Snapshot failure missing file

michaelv · July 7, 2020, 6:13am

Hi All,

This is running ELK 7.7.8 on Ubuntu 18.04.4 LTS
I had created a NFS mount on my 3 old node cluster and new 3 node cluster
I did manage to make a snapshot from old and restore to new cluster.

However, I decided (can't remember why). I wiped out the nfs directory (on the NFS server).
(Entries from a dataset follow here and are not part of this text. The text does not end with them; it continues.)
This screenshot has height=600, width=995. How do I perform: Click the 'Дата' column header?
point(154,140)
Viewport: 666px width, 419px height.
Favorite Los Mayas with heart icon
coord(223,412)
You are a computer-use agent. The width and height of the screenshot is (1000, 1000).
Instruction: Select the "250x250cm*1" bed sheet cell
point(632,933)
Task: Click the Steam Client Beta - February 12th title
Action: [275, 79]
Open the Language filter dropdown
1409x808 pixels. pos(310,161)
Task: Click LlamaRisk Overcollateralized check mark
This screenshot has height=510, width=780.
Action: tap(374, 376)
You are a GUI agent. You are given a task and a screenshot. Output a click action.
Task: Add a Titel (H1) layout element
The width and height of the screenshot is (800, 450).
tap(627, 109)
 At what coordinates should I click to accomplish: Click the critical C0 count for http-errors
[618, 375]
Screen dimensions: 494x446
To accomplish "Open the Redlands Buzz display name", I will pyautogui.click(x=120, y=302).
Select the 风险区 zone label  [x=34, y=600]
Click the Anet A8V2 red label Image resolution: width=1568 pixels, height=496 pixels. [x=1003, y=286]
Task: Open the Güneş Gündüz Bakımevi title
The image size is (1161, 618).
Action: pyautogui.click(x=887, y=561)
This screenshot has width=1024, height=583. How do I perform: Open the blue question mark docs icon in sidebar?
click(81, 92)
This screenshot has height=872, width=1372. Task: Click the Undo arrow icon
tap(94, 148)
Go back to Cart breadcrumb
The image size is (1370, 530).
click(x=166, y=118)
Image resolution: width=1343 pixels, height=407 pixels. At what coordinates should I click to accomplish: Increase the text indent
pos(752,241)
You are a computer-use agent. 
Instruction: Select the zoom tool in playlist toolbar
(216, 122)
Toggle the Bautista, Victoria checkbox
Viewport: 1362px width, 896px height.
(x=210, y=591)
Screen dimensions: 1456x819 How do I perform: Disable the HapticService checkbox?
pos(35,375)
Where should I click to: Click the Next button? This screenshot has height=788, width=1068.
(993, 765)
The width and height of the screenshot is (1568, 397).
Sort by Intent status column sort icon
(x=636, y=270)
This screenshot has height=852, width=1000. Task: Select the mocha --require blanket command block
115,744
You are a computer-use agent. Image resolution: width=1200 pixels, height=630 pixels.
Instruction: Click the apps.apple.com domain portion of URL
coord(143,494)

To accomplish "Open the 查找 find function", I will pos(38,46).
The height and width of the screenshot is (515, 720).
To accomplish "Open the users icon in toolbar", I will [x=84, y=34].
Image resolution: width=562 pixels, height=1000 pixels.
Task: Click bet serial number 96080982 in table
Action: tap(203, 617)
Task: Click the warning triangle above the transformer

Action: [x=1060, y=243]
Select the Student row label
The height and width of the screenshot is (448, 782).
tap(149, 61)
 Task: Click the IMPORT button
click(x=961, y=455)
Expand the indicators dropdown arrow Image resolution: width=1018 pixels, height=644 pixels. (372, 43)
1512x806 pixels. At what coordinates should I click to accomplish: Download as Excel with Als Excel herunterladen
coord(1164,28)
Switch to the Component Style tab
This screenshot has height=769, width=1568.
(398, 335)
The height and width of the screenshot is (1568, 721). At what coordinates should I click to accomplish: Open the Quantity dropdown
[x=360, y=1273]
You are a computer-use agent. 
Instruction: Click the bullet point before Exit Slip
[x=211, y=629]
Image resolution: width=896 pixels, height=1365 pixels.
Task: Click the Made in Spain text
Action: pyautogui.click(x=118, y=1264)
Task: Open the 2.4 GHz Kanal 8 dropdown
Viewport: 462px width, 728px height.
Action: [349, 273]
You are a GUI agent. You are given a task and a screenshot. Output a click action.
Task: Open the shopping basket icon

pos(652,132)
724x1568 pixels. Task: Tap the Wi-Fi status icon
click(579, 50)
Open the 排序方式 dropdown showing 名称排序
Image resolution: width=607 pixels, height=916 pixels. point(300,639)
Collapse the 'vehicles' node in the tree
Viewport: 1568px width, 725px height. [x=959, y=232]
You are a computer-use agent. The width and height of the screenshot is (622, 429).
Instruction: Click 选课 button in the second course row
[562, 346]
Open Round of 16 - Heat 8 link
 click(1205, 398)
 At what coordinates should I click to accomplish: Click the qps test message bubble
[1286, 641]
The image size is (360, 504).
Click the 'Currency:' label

Now I cannot make any snapshot, it complains of missing file.

PUT /_snapshot/my_backup
{
     "type": "fs",
     "settings": {
          "location": "/data/shared/"
      }
}
POST /_snapshot/my_backup/_verify
    {
  "nodes" : {
    "2geeJiNpQfu7uhLvXM1IcA" : {
      "name" : "elk1"
    },
    "mnyp8rAxRpKZctGkP5-WPA" : {
      "name" : "elk3"
    },
    "EcivYQmTSvWJfA6dQeq5JQ" : {
      "name" : "elk2"
    }
  }
}

PUT /_snapshot/my_backup/snapshot_1?wait_for_completion=true
{
  "indices": "lawful-*,snmp-inngate-*",
  "ignore_unavailable": false,
  "include_global_state": false,
  "metadata": {
    "taken_by": "michael",
    "taken_because": "backup before upgrading"
  }
}

Tried the above with "ignore_unavailable": true as well.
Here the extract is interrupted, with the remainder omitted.